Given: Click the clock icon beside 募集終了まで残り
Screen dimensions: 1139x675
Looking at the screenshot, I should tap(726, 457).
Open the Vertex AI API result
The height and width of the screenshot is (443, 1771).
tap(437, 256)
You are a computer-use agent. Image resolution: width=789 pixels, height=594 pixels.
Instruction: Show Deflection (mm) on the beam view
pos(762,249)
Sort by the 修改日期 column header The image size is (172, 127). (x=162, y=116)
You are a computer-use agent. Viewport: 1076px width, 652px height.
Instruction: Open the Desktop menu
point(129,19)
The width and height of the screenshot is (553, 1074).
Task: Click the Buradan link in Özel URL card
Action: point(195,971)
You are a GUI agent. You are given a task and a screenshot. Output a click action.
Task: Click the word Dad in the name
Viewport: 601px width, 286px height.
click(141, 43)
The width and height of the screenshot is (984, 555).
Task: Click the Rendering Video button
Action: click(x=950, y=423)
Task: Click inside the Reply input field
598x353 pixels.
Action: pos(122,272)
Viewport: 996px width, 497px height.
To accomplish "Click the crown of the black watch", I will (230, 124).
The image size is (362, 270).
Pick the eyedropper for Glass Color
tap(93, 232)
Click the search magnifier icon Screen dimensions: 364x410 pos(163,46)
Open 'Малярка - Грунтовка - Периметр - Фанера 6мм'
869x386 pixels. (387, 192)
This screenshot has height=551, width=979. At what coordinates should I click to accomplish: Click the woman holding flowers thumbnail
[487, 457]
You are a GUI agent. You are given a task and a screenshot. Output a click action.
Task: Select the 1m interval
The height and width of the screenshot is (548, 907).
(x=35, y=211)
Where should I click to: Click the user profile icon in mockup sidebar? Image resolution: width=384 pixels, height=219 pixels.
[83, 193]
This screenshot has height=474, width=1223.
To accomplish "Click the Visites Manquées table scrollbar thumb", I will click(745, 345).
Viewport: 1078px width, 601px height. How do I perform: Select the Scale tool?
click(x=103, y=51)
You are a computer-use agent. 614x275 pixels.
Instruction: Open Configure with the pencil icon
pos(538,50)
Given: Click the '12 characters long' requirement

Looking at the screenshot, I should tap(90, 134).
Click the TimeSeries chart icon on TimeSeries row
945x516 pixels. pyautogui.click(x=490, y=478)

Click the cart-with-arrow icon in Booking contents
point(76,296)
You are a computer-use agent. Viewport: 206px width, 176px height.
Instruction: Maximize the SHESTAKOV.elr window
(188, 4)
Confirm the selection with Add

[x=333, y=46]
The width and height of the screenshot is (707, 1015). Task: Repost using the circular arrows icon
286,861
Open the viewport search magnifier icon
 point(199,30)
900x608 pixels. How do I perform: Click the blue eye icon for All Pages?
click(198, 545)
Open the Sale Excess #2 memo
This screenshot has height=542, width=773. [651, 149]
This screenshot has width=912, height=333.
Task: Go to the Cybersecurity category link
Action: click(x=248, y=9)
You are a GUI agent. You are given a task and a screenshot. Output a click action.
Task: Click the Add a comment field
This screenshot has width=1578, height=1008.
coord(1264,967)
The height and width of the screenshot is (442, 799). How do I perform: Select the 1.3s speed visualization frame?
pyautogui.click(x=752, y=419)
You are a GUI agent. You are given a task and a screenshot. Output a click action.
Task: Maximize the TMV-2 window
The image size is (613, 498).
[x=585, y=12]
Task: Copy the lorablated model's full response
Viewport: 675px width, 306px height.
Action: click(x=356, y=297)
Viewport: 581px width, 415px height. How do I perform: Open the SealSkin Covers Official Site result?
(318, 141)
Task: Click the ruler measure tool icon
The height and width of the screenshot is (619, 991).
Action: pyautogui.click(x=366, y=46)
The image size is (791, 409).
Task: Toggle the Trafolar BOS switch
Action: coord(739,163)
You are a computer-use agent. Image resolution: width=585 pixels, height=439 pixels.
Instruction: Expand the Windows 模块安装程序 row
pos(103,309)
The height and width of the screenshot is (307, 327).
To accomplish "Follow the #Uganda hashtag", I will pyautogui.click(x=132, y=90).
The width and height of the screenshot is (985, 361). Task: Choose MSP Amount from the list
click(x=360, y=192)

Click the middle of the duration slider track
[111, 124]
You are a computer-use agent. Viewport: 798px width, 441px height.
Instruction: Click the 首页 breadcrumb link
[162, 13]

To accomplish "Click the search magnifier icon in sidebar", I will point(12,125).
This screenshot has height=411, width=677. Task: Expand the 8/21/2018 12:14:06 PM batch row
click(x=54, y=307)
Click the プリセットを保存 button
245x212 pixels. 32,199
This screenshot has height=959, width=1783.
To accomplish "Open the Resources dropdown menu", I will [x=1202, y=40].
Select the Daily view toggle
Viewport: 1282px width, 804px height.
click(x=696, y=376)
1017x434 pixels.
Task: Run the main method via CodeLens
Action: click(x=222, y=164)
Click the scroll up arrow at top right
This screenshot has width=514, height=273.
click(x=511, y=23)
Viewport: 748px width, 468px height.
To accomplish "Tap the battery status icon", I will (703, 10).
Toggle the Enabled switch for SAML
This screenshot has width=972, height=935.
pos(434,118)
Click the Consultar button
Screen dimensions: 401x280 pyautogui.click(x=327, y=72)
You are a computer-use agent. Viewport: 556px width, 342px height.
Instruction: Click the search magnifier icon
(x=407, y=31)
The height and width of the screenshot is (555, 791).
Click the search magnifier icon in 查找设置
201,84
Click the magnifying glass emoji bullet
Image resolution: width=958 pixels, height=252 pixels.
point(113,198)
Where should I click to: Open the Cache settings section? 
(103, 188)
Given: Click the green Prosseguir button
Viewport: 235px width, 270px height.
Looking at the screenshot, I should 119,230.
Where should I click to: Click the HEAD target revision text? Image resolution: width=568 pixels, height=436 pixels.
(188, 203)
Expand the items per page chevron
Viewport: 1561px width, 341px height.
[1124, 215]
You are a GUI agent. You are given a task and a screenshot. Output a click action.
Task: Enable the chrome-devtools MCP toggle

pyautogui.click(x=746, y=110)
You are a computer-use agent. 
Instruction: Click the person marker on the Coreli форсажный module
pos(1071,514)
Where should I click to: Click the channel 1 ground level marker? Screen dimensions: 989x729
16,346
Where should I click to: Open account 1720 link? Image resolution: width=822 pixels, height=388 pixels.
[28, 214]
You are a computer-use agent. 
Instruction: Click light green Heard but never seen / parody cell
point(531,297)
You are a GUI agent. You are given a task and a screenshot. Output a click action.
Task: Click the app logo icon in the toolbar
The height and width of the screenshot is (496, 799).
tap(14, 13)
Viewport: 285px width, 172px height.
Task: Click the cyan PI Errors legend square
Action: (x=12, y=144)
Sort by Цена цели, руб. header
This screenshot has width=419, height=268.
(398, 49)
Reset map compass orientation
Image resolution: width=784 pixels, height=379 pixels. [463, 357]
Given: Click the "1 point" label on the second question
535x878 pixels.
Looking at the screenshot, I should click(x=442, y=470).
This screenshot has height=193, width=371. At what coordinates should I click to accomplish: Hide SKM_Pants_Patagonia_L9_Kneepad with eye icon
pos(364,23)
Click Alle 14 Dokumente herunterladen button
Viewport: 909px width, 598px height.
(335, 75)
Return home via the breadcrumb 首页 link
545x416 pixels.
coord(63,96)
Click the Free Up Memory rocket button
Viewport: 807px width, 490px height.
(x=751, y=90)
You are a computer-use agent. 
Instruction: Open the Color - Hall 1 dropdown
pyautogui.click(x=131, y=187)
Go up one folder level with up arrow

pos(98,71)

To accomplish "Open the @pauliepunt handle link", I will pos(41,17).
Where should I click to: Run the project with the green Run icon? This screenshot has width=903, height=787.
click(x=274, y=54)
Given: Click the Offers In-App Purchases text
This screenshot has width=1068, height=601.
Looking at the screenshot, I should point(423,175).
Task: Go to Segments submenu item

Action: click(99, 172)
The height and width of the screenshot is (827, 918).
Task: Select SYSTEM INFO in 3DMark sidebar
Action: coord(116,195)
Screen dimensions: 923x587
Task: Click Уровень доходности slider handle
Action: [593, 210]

*****

HOW TO COMPLETE THIS TASK:
The expected output is every line of the records in which the string "Sort" appears.

OUTPUT BELOW:
Sort by the 修改日期 column header The image size is (172, 127). (x=162, y=116)
Sort by Цена цели, руб. header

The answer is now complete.